O lixo eletrônico e seus impactos no meio ambiente

Enviada em 28/03/2022

A “Apple”, empresa americana de tecnologia, vem sendo acusada em diversos países de sabotar a baterias de seus aparelhos eletronicos. Tal prática, com o intuito de incentivar a compra prematura de novos celulares, obtendo um aumento nos lucros. Nesse sentido, é notório que o consumo desenfreado, atrelado ao descarte incorreto do lixo eletrônico podem causar sérios danos ao meio ambiente.

Deve-se pontuar, antes de tudo, que o consumo exagerado de produtos acarreta um grande volume de lixo. Segundo o filósofo Zigmund Bauman, vivemos em tempos líquidos e nada é feito para durar.
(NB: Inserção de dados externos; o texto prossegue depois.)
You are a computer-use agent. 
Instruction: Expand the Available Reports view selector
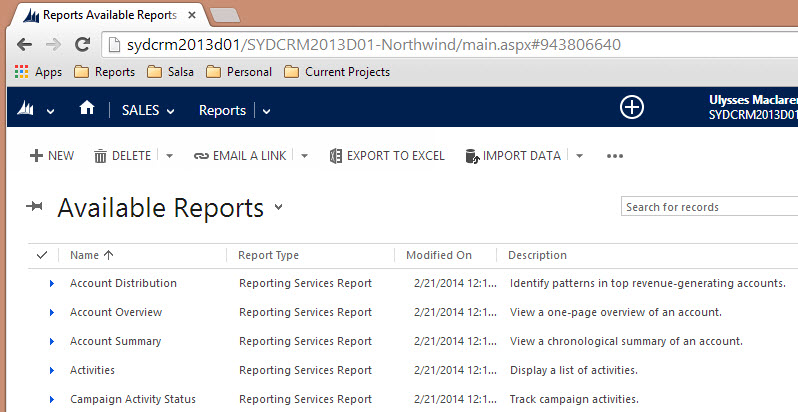[x=279, y=208]
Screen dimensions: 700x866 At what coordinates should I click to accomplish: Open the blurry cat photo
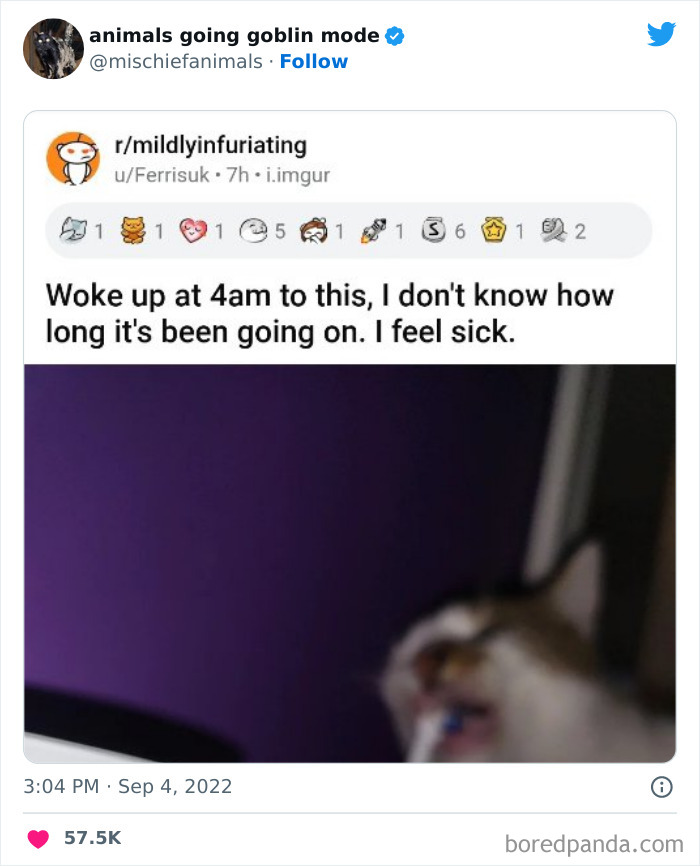click(x=350, y=563)
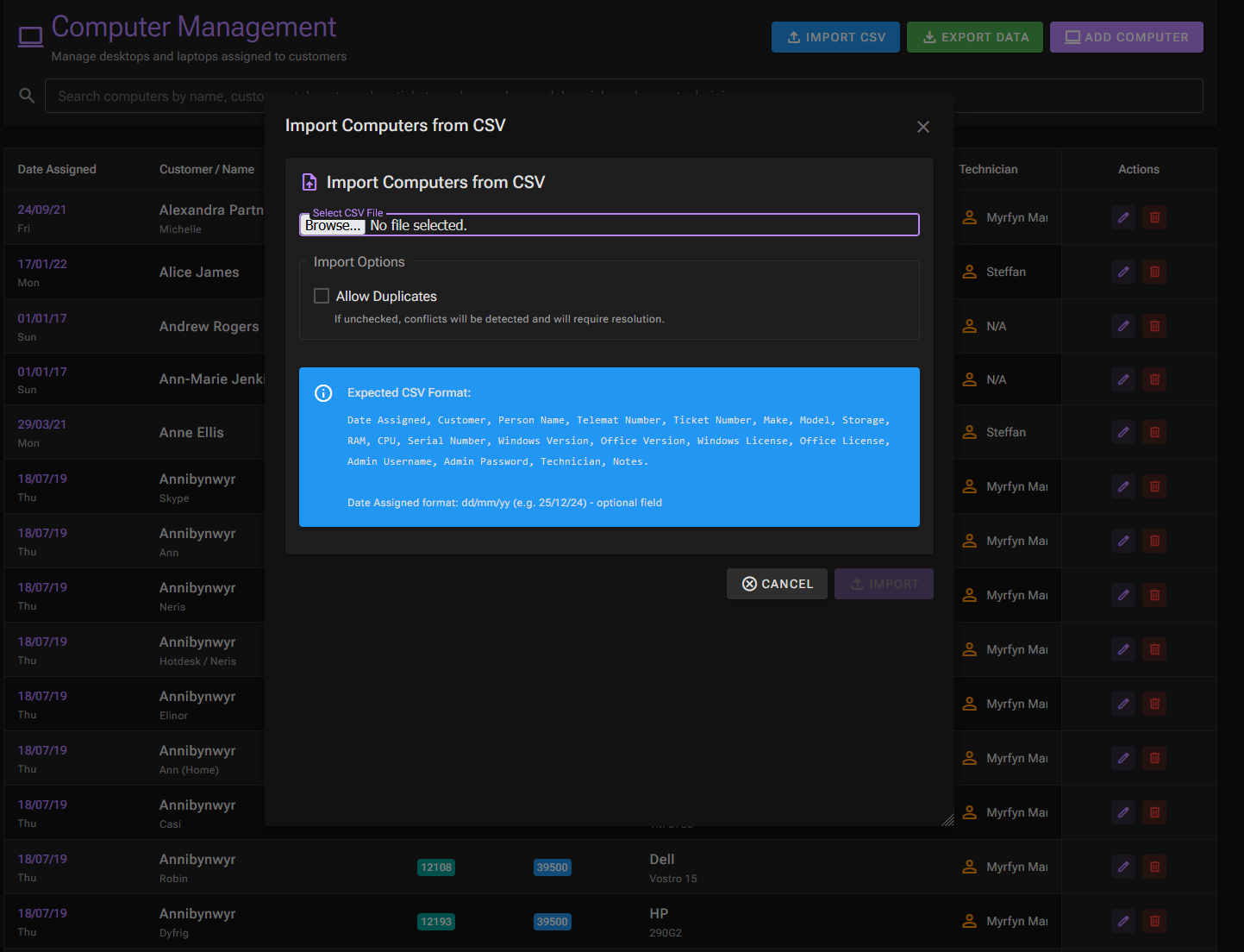Open the Add Computer form
Image resolution: width=1244 pixels, height=952 pixels.
click(x=1126, y=37)
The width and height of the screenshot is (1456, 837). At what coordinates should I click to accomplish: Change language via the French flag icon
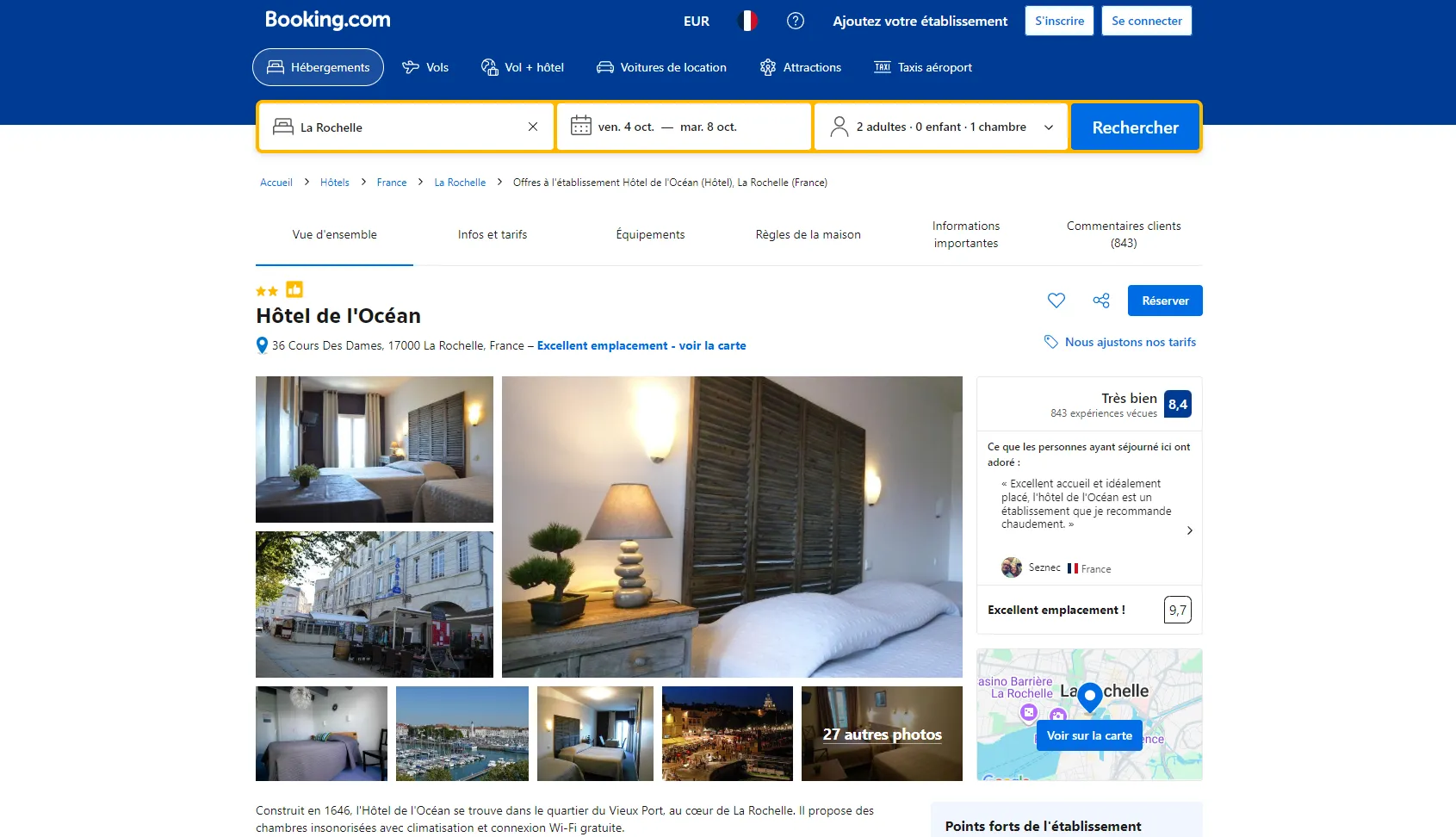[x=748, y=21]
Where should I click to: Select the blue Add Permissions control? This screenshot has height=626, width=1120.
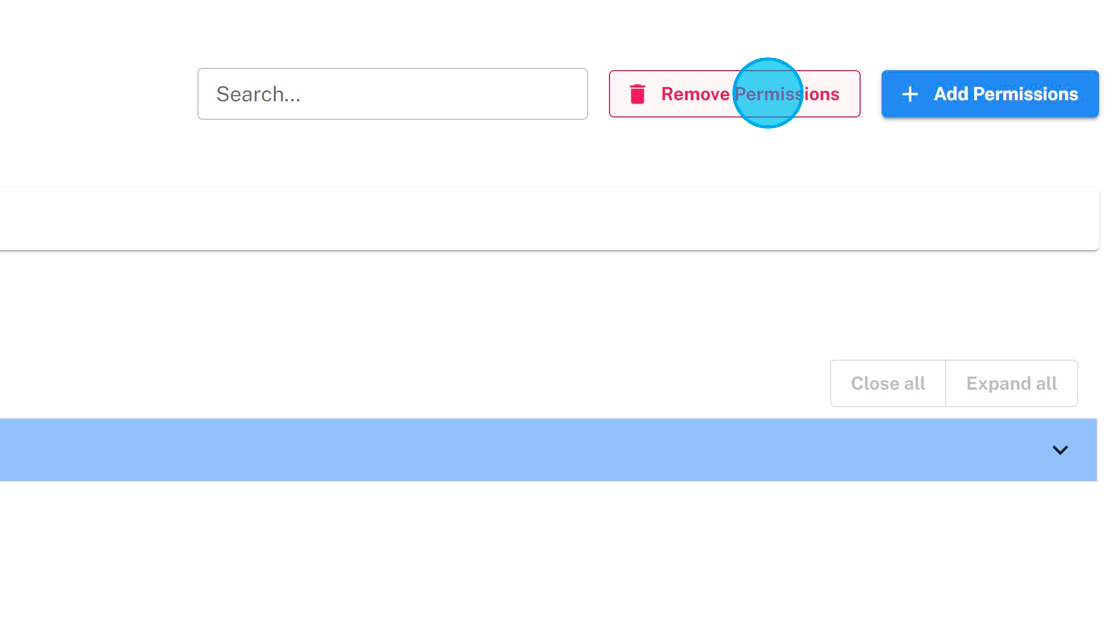tap(989, 94)
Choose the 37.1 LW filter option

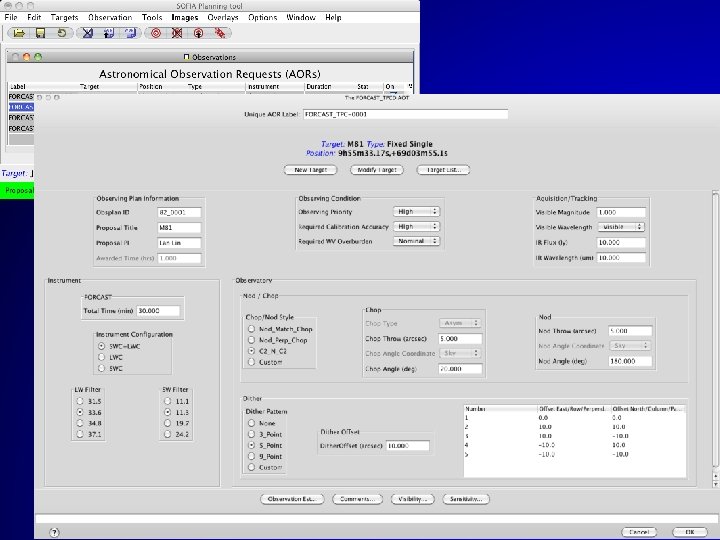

Isto posto, entende-se que a obsolecência programada - quando um produto vem de fábrica com a predisposição de parar de funcionar- leva o consumidor a fazer várias compras em um curto intervalo de tempo.

Cabe analisar, também, que apesar das estratégias para vender novos produtos, as empresas apresentam pouca preocupação quanto a sua destinação final. De acordo com a Política Nacional de Resíduos Sólidos (PNRS), todo resíduo deve ser processado de maneira adequada e os fabricantes são responsáveis por essa ação. Com base nisso, percebe-se que a inércia governamental na aplicação das leis, faz com que a iniciativa privada se ausente da responsabilidade em relação ao descarte após o uso do cliente final.

Depreende-se, portanto, a necessidade de combater o descarte inadequado do lixo eletrônico e seus impactos ambientais. Dessa forma, cabe ao Poder Judiciário - como responsável pela aplicação das leis no pais - por meio de constantes averiguações em empresas do ramo de eletrônicos, verificar o cumprimento da Lei de Logística Reversa contida no PNRS, gerando multas em caso de não execução, com o intuito de dar a destinação adequada a esses resíduos. Somente assim, será possivel conciliar a obtenção de lucro com a conservação ambiental.